REQUIRED TASKS —
(a) Answer these questions from the article on aspartame, one per line:
(i) How many studies indicating that aspartame could be harmful did the EFSA panel discount?
(ii) Since what year have scientists warned of the risks of consuming Nutrasweet?
(iii) What does Professor Millstone want suspended pending an independent re-examination?
(b) Resume the article on aspartame after its last sentence, continuing it in the same style.

DOCUMENT TEXT —
Bittersweet aspartame


Friday, 02 August, 2019

Bittersweet aspartame

A paper published by University of Sussex researchers has revealed that Nutrasweet has not been adequately proven to be safe for human consumption, with serious flaws uncovered in the 2013 European Food Safety Authority (EFSA) panel regarding the safety of aspartame.

Erik Millstone and Dr Elisabeth Dawson have detailed the serious flaws in the 2013 study regarding the safety of aspartame, more commonly known as Nutrasweet. The new study by Millstone and Dawson reveals the EFSA panel discounted the results of 73 studies that indicated that aspartame could be harmful while treating 84% of studies providing no prima facie evidence of harm as reliable.

Since 1974, scientists have warned of the risks of brain damage, brain lesions, neuroendocrine disorders, and liver and lung cancer from consuming Nutrasweet, which is found in thousands of products including diet soft drinks. The global health advice is to reduce sugar intake, yet the food industry — especially soft drinks — maintains the sweetness by substituting artificial sweeteners.

Professor Millstone is calling for the suspension of authorisation to sell or use aspartame in the EU pending an independent re-examination of documents that were omitted from the dossier the panel reviewed. He is also encouraging a radical overhaul of EU food safety processes, including an end to behind-closed-door discussions.

DATA PROVIDED —
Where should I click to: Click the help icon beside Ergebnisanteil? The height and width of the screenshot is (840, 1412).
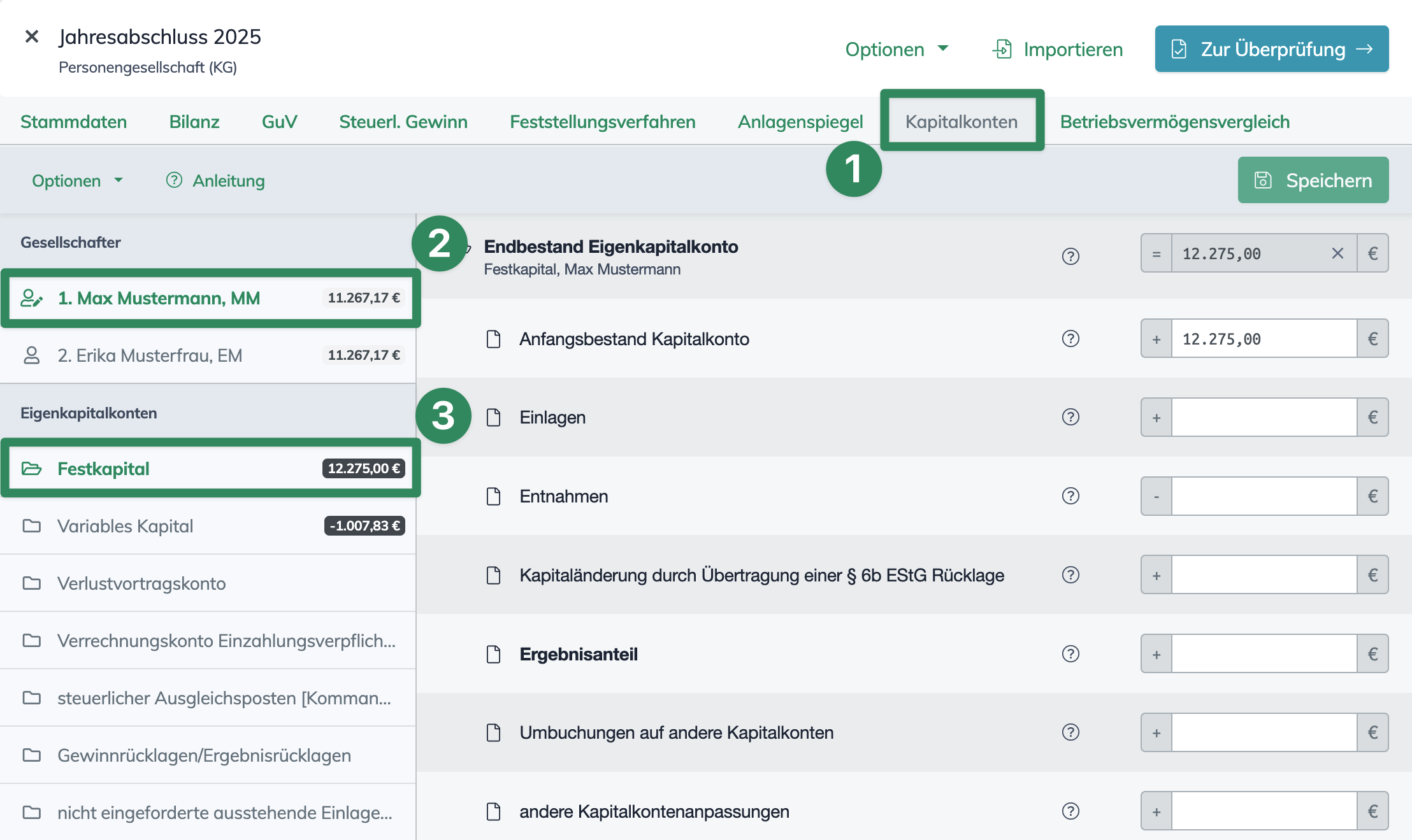click(x=1070, y=654)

RESPONSES —
(a)
(i) 73
(ii) 1974
(iii) Authorisation to sell or use aspartame in the EU

(b)
“In my opinion, based on this research, the question of whether commercial conflicts of interest may have affected the panel’s report can never be adequately ruled out because all meetings took place behind closed doors,” Professor Millstone said.

The University of Sussex research highlighted the many inadequacies of the EFSA panel, including breaching EFSA guidelines on risk assessment transparency on multiple grounds, adopting low hurdles for the acceptability of negative studies and high hurdles for ‘positive’ studies indicating adverse effects. The panel demonstrated puzzling anomalies including inconsistent and unacknowledged assumptions. The 2013 EFSA panel also failed to acknowledge the many inadequacies in the reassuring studies but instead highlighted the tiny imperfections in all the studies indicating the risks of aspartame.